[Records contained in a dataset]
[Start of section]

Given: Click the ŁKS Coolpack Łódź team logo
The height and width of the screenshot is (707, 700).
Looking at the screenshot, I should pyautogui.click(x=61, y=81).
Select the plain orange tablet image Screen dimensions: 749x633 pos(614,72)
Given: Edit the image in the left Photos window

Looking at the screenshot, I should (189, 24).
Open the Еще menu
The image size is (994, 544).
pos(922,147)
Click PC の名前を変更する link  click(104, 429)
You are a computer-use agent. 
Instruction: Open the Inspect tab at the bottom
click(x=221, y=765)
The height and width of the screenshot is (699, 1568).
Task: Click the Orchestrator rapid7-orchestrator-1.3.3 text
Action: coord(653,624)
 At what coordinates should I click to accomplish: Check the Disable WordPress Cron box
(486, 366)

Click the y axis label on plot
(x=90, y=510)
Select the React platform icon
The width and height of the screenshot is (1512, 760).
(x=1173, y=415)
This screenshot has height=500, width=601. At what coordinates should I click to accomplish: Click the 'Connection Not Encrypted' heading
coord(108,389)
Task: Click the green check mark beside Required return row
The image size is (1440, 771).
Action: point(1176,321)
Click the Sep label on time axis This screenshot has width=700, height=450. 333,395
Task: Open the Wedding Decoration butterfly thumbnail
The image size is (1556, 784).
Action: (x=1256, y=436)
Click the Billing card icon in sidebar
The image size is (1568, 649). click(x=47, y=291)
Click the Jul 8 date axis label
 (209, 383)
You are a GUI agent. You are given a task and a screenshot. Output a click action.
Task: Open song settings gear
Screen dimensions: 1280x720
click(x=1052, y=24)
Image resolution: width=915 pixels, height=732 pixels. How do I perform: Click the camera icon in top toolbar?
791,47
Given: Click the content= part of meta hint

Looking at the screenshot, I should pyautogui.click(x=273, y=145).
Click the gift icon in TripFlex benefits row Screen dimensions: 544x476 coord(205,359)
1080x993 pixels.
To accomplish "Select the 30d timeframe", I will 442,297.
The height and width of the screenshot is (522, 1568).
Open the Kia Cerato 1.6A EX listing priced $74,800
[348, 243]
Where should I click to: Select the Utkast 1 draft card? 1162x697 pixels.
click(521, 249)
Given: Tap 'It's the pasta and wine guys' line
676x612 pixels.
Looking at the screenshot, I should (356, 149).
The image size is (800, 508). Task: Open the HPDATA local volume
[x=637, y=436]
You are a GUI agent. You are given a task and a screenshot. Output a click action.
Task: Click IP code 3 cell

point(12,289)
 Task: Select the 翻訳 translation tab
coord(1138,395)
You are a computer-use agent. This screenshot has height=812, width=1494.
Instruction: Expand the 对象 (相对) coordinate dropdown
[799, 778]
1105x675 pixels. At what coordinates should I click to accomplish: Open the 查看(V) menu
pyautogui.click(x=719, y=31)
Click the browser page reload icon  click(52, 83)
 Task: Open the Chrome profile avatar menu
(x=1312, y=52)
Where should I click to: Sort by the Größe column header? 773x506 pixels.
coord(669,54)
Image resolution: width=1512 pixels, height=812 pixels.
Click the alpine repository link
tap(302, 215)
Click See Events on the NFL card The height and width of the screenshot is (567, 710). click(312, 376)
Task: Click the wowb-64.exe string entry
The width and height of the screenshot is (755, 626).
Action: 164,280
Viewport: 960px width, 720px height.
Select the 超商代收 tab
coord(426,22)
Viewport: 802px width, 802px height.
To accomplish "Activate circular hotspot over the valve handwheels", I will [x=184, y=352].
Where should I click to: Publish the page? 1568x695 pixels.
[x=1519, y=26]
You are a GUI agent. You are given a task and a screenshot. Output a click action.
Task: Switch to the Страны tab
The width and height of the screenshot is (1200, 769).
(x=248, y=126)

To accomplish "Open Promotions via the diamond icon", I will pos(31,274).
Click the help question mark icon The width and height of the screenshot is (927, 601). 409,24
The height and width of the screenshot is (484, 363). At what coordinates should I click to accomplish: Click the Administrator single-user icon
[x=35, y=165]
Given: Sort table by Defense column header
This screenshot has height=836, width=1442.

[End of section]

## About this exercise
Retype the records above without changing a single word.

## Task response
Given: Click the ŁKS Coolpack Łódź team logo
The height and width of the screenshot is (707, 700).
Looking at the screenshot, I should pyautogui.click(x=61, y=81).
Select the plain orange tablet image Screen dimensions: 749x633 pos(614,72)
Given: Edit the image in the left Photos window

Looking at the screenshot, I should (189, 24).
Open the Еще menu
The image size is (994, 544).
pos(922,147)
Click PC の名前を変更する link  click(104, 429)
You are a computer-use agent. 
Instruction: Open the Inspect tab at the bottom
click(x=221, y=765)
The height and width of the screenshot is (699, 1568).
Task: Click the Orchestrator rapid7-orchestrator-1.3.3 text
Action: coord(653,624)
 At what coordinates should I click to accomplish: Check the Disable WordPress Cron box
(486, 366)

Click the y axis label on plot
(x=90, y=510)
Select the React platform icon
The width and height of the screenshot is (1512, 760).
(x=1173, y=415)
This screenshot has height=500, width=601. At what coordinates should I click to accomplish: Click the 'Connection Not Encrypted' heading
coord(108,389)
Task: Click the green check mark beside Required return row
The image size is (1440, 771).
Action: point(1176,321)
Click the Sep label on time axis This screenshot has width=700, height=450. 333,395
Task: Open the Wedding Decoration butterfly thumbnail
The image size is (1556, 784).
Action: (x=1256, y=436)
Click the Billing card icon in sidebar
The image size is (1568, 649). click(x=47, y=291)
Click the Jul 8 date axis label
 (209, 383)
You are a GUI agent. You are given a task and a screenshot. Output a click action.
Task: Open song settings gear
Screen dimensions: 1280x720
click(x=1052, y=24)
Image resolution: width=915 pixels, height=732 pixels. How do I perform: Click the camera icon in top toolbar?
791,47
Given: Click the content= part of meta hint

Looking at the screenshot, I should pyautogui.click(x=273, y=145).
Click the gift icon in TripFlex benefits row Screen dimensions: 544x476 coord(205,359)
1080x993 pixels.
To accomplish "Select the 30d timeframe", I will 442,297.
The height and width of the screenshot is (522, 1568).
Open the Kia Cerato 1.6A EX listing priced $74,800
[348, 243]
Where should I click to: Select the Utkast 1 draft card? 1162x697 pixels.
click(521, 249)
Given: Tap 'It's the pasta and wine guys' line
676x612 pixels.
Looking at the screenshot, I should (356, 149).
The image size is (800, 508). Task: Open the HPDATA local volume
[x=637, y=436]
You are a GUI agent. You are given a task and a screenshot. Output a click action.
Task: Click IP code 3 cell

point(12,289)
 Task: Select the 翻訳 translation tab
coord(1138,395)
You are a computer-use agent. This screenshot has height=812, width=1494.
Instruction: Expand the 对象 (相对) coordinate dropdown
[799, 778]
1105x675 pixels. At what coordinates should I click to accomplish: Open the 查看(V) menu
pyautogui.click(x=719, y=31)
Click the browser page reload icon  click(52, 83)
 Task: Open the Chrome profile avatar menu
(x=1312, y=52)
Where should I click to: Sort by the Größe column header? 773x506 pixels.
coord(669,54)
Image resolution: width=1512 pixels, height=812 pixels.
Click the alpine repository link
tap(302, 215)
Click See Events on the NFL card The height and width of the screenshot is (567, 710). click(312, 376)
Task: Click the wowb-64.exe string entry
The width and height of the screenshot is (755, 626).
Action: 164,280
Viewport: 960px width, 720px height.
Select the 超商代收 tab
coord(426,22)
Viewport: 802px width, 802px height.
To accomplish "Activate circular hotspot over the valve handwheels", I will [x=184, y=352].
Where should I click to: Publish the page? 1568x695 pixels.
[x=1519, y=26]
You are a GUI agent. You are given a task and a screenshot. Output a click action.
Task: Switch to the Страны tab
The width and height of the screenshot is (1200, 769).
(x=248, y=126)

To accomplish "Open Promotions via the diamond icon", I will pos(31,274).
Click the help question mark icon The width and height of the screenshot is (927, 601). 409,24
The height and width of the screenshot is (484, 363). At what coordinates should I click to accomplish: Click the Administrator single-user icon
[x=35, y=165]
Given: Sort table by Defense column header
This screenshot has height=836, width=1442.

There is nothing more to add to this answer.